While Nino had gotten more active, crawling around the home with speed and finesse, her favorite activity definitely was sitting in the only wheelchair available at the home. But so did her best friend Natia. And on more than one occasion the girls fought for the chair.
And that is exactly why the kids screamed with joy the day the wheelchairs were brought in.

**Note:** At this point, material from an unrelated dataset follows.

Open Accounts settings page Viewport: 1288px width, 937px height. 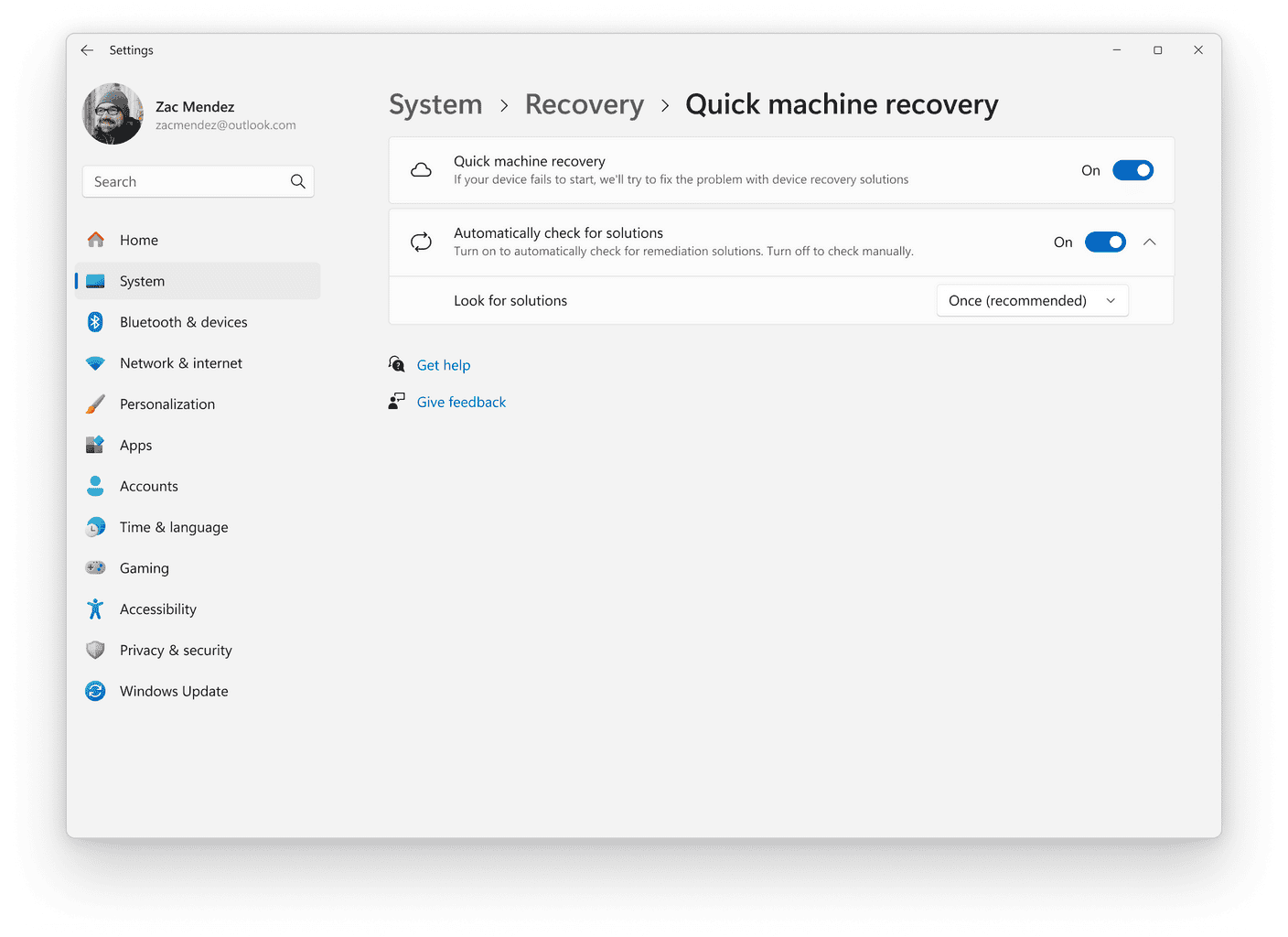[x=149, y=487]
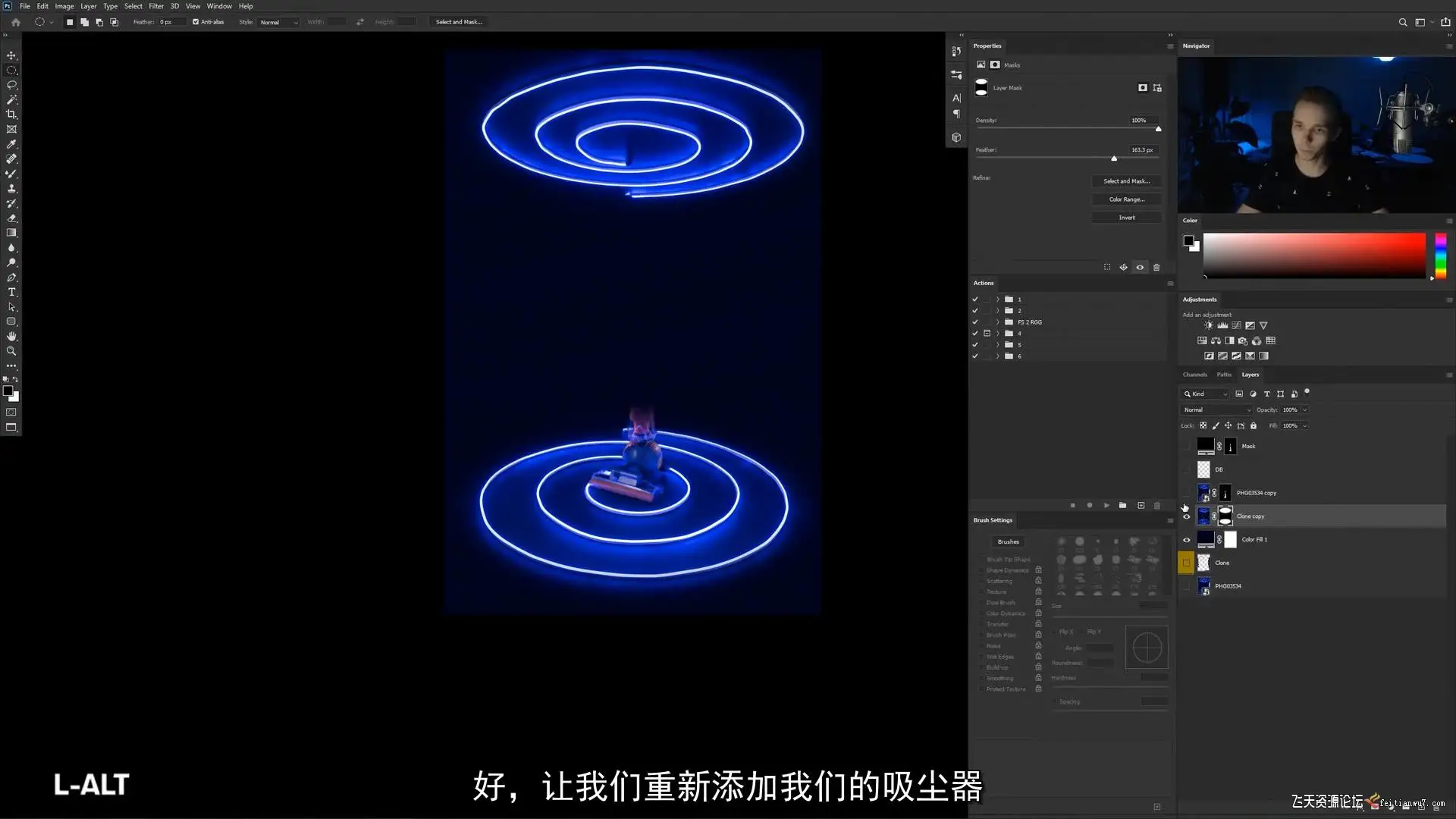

In the hours after the unpacking, through the support of UNICEF, professionals made sure each wheelchair would fit each of the kids, they also trained the caretakers in how to handle the wheelchairs. Nino needed a band around her chest, the experts quickly realized. “She was so enthusiastic that she’d move her whole body forward hoping to go faster.” - manager Lela says.
Five wheelchairs were purchased by MAC Georgia for the kids, a sixth one has been ordered by UNICEF — as it’s an electric wheelchair for one of the boys who suffers from severe spasms.
When the specialized family-type service opened in October, Nino and the others couldn’t even make eye contact. A few months in, they were enthusiastically crawling around and playing, and now Nino moves around in her wheelchair with the same speed and manner as any other 4-year-old walks around. Her next task is talking, as she’s clearly practising — telling her caretakers “Again!” while she draws colorful flowers in a notebook. Less than a year ago, no one would have thought Natia, Nino and their friends in the house would have developed as much as they did.
"They came in hardly moving, they didn’t make eye contact, I thought we’d be taking care of them mostly in this state. But now they are just like any other kid, just with some more challenges."
The specialized family-type service clearly shows major potential to be implemented on a wider scale, giving children living with severe disabilities much more positive future.
But it’s not the family-type service alone that improves the lives of Nino and her best friend Natia. They are starting kindergarten this year, together with other kids. And playing every day with children from their neighborhood will help Nino and Natia — and their friends from the home — build lasting friendships throughout their lives and increase the acceptance of people with disabilities within society.
But not only.
“Nino started talking a little bit, she says some words, but really wants to say more. I am certain that interacting with children with better language skills will be extremely beneficial for her to increase her ability to communicate,” Lela explains. And all of this will make Nino’s disability something that doesn’t define her as a person anymore.
The centre is made possible through a partnership between, Georgia’s Ministry of Internally Displaced Persons, Labour, Health and Social Services, USAID, UNICEF and M2 Real Estate Company.